“Clean” Rwanda, Part 2
By Perry Beeman | October 09, 2009 | Rwanda
Earlier in my five-week trip to Rwanda, I blogged about the surprising cleanliness of this east African country. No illegal dumping in sight. Clean streets in the cities, with women sweeping the curbs with brooms. Litter rare. A mandatory fourth-Saturday monthly cleanup sends all adults, including President Paul Kagame, out to spruce things up for four hours.
There are some things that aren’t clean here: The air and the waterways.
First, the air. As I write this, I am in Kigali, the capital city. This is the third or fourth time I’ve returned to Kigali after traveling the rural areas. There is a thick haze over the city, and, for the first time, I’ve having trouble breathing. (Well, OK, a couple of mountain hikes did a nice job of taking my breath away, too, in more ways than one.) My eyes and nose are burning, and my lips taste like smoke. I have some allergies, so maybe I’m more susceptible than some, but I didn’t have this reaction even in Mexico City, one of the world’s air-pollution capitals.
Someone is always burning wood in Rwanda, and the smoke hangs in the many valleys between the famous “thousand” hills. So even in the rural areas, the sky tends to be hazy. Vehicles in Kigali – four-wheel-drive trucks are a staple as are motorcycles that are used as taxis for the not-so-faint of heart — often appear as though someone stole the tailpipes. Thick, black smoke comes out as though the vehicles are burning oil, not gas.
A good share of the haze undoubtedly comes from the burning of eucalyptus trees (and other species) for charcoal. And many families then burn the charcoal to boil water and cook the starchy staples that fuel these hard-working people out in the fields all day.
Then, there are the waterways. Go to Starbucks and buy a nice, expensive black coffee (and ask if it’s the primo stuff that company now buys from Rwanda, a wonderful source of fine coffee beans). Add several ounces of milk. That’s about what the rivers look like here. I have never seen so much silt. I wonder how some of the streams run at all. Compared to the brown and red soils washing from Rwanda’s largely plowed hills, Iowa’s chemically challenged streams look like they are ready for the U.S. government’s “wild and scenic” label. And, yes, the Rwandans drink this stuff, and wash their clothes in it. The lucky ones get water that runs down from the mountains rather than over fields planted with beans, maize, cassava, bananas, and potatoes. Some villages have large storage structures for the water, which would allow some of the sediment to fall out. Cities have some kind of treatment, though I don’t have a good feel for how elaborate it is. No one drinks tap water without boiling it here. Bottled “Source du Nil” water is everywhere.

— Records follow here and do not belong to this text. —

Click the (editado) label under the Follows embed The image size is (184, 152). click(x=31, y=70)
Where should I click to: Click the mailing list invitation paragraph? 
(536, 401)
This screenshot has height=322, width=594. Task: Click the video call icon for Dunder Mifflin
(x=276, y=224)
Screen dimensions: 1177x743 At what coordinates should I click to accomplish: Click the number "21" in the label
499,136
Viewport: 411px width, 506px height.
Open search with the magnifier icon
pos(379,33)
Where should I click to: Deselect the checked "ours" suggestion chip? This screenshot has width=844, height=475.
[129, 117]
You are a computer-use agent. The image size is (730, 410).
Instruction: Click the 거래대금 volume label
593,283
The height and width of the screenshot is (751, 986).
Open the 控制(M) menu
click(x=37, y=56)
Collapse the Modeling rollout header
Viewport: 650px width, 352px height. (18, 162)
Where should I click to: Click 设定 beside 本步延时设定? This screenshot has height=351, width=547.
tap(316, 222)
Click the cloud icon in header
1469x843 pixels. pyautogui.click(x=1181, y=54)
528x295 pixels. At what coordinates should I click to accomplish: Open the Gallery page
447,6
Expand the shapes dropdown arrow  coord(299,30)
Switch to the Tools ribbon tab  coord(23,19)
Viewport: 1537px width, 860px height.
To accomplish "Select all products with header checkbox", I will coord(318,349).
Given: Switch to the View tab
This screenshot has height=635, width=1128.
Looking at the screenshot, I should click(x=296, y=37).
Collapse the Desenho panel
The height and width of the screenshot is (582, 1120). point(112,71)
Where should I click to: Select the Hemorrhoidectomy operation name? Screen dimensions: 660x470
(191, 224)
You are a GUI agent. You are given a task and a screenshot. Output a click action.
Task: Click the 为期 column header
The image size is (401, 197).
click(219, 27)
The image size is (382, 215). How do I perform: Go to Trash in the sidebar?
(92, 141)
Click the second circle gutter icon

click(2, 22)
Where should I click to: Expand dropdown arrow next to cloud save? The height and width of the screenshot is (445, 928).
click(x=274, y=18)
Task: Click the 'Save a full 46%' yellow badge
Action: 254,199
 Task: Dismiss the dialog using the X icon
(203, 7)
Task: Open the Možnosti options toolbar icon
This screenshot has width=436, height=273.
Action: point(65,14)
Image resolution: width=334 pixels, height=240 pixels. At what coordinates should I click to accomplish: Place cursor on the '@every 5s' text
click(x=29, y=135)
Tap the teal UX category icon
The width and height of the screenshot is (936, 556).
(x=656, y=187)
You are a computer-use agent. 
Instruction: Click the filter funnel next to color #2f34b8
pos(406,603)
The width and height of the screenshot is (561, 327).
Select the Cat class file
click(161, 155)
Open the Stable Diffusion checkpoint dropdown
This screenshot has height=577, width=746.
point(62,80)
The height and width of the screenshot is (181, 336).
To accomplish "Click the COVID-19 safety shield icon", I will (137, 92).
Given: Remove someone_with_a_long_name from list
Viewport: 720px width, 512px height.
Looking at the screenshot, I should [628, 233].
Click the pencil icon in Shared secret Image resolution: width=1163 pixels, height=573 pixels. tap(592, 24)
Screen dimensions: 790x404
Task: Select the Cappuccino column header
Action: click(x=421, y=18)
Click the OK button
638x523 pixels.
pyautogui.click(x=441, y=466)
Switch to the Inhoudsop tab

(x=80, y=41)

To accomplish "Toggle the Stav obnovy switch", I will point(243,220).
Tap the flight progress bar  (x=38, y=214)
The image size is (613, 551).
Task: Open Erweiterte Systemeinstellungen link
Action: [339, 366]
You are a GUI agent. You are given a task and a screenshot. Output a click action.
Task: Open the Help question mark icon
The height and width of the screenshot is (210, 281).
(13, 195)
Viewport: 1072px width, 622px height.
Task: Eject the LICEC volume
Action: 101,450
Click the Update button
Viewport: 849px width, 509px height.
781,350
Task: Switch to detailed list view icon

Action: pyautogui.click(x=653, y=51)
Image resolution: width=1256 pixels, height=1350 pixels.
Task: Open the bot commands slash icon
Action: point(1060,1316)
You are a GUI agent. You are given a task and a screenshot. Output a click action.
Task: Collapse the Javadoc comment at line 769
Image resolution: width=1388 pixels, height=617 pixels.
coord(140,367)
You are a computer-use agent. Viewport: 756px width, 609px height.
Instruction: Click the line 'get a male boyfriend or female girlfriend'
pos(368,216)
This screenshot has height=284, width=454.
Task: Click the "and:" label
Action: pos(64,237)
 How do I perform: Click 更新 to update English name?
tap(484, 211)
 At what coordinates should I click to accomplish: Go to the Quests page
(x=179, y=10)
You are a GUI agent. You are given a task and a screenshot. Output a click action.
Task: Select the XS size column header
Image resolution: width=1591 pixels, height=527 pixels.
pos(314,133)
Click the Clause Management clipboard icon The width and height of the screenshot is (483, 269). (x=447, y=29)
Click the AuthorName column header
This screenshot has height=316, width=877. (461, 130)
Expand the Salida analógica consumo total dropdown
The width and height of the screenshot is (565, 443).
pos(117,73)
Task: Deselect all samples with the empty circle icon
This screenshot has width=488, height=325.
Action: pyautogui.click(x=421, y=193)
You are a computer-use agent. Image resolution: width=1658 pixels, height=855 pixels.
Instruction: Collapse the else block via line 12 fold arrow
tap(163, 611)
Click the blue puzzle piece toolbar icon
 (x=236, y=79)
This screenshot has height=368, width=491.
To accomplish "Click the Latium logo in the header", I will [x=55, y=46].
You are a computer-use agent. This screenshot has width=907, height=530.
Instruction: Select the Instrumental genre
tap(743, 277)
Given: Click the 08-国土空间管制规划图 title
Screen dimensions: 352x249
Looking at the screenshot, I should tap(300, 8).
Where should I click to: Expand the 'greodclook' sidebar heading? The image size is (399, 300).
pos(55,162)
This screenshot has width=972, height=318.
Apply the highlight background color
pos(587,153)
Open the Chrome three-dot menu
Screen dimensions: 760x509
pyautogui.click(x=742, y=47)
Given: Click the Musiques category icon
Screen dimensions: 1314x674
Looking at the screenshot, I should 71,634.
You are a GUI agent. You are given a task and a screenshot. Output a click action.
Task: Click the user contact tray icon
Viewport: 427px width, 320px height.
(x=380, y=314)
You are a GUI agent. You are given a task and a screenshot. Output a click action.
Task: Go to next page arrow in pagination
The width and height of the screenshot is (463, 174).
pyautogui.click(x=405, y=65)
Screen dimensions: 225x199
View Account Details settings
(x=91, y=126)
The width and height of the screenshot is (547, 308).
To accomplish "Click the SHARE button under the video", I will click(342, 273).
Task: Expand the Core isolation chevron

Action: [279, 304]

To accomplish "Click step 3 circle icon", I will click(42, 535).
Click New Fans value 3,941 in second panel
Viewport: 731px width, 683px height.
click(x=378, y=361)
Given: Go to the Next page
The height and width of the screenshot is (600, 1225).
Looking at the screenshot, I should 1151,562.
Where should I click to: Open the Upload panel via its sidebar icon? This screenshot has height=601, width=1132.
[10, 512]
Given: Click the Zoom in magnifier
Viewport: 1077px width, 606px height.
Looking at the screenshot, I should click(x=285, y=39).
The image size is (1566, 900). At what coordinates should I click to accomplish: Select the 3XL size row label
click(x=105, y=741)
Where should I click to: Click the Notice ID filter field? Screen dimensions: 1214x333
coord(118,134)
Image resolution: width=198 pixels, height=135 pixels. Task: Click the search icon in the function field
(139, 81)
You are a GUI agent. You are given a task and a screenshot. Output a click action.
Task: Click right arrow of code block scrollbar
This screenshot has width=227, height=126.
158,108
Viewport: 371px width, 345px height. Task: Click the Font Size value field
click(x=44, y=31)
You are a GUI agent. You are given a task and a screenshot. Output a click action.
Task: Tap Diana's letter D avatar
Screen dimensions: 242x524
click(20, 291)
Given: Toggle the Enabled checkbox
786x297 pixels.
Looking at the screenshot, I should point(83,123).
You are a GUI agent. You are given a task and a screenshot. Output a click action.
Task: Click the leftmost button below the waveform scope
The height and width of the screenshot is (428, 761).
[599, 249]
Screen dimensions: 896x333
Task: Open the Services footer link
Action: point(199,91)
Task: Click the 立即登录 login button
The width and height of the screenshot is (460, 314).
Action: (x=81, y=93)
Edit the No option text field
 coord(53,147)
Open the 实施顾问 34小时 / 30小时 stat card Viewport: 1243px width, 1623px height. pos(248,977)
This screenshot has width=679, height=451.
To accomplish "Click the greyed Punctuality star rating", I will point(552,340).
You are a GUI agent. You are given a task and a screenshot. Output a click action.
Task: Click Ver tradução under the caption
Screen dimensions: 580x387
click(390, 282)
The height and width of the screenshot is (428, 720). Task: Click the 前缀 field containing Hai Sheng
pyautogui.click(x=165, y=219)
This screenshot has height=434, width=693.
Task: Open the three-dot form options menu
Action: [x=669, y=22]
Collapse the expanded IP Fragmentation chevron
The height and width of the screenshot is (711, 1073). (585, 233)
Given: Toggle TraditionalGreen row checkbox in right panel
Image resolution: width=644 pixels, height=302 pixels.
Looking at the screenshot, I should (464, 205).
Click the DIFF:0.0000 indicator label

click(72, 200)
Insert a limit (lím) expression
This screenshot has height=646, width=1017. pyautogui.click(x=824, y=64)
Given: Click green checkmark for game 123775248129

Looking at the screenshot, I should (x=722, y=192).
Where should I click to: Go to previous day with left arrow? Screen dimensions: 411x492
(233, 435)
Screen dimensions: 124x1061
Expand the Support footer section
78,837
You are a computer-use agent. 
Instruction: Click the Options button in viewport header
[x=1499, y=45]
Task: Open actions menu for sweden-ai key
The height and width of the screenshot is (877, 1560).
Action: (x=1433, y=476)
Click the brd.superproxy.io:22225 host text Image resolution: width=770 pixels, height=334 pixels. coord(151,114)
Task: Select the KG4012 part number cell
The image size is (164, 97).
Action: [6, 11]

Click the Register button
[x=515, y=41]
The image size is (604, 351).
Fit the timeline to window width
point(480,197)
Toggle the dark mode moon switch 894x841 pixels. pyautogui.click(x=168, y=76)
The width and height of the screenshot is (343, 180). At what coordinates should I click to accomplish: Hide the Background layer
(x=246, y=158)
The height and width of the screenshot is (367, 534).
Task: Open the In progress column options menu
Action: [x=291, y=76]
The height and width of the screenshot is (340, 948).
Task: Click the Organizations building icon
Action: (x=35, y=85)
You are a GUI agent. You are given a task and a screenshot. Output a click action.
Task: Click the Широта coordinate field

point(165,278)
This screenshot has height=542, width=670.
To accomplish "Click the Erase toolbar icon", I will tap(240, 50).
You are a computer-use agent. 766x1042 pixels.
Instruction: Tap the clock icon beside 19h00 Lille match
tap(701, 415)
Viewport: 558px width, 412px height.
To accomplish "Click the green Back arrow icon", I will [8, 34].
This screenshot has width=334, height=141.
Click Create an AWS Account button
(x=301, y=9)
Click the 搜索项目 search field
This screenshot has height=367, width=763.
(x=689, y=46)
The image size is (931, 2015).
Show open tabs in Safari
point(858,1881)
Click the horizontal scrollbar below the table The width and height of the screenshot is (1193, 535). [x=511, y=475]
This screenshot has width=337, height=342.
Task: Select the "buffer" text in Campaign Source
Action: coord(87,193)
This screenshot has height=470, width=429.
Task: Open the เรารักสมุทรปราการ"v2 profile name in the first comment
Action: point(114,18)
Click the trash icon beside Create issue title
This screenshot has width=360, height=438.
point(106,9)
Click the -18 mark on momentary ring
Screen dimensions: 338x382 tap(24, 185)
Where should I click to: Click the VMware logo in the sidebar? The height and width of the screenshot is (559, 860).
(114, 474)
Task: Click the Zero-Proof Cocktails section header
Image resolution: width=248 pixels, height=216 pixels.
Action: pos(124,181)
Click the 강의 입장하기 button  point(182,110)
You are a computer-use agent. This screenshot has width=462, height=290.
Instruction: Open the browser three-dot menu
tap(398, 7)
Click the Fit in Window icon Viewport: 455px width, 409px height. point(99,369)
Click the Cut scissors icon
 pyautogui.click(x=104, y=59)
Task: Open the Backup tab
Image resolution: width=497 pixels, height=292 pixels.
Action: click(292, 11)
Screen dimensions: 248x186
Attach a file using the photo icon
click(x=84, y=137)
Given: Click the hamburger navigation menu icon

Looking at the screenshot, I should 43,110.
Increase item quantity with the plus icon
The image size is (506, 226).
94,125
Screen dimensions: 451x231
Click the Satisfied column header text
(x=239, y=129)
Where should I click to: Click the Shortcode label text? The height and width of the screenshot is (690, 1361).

Lake Kivu in northwestern Rwanda has a resort feel on the border between Rwanda and Democratic Republic of Congo, and even some nice beaches. But many avoid swimming there because of parasites in the water and lingering concern over methane leaking from a big bubble under the lake, formed by volcanic activity. (That methane is fueling electricity generation now.)
The Rwandan government is pushing for a new economy based less on agriculture and more on finance, handicrafts, computers, tourism and other service industries. It also is encouraging people to live in villages to make it easier to offer electricity and water service, still spotty here. Both efforts have the potential to clean waterways, if the hills turn to forest again, though more villages could mean more concentrated areas of burning.
Kagame is an Africa leader on climate change issues; he addressed the United Nations and other organizations in the United States in recent days. Land is in critically short supply in Rwanda, but His Excellency has committed to tailored reforestation projects. Those could help air quality in addition to sweeping carbon from the sky.
By Africa standards, Rwanda overall is an incredibly clean place. Challenges remain.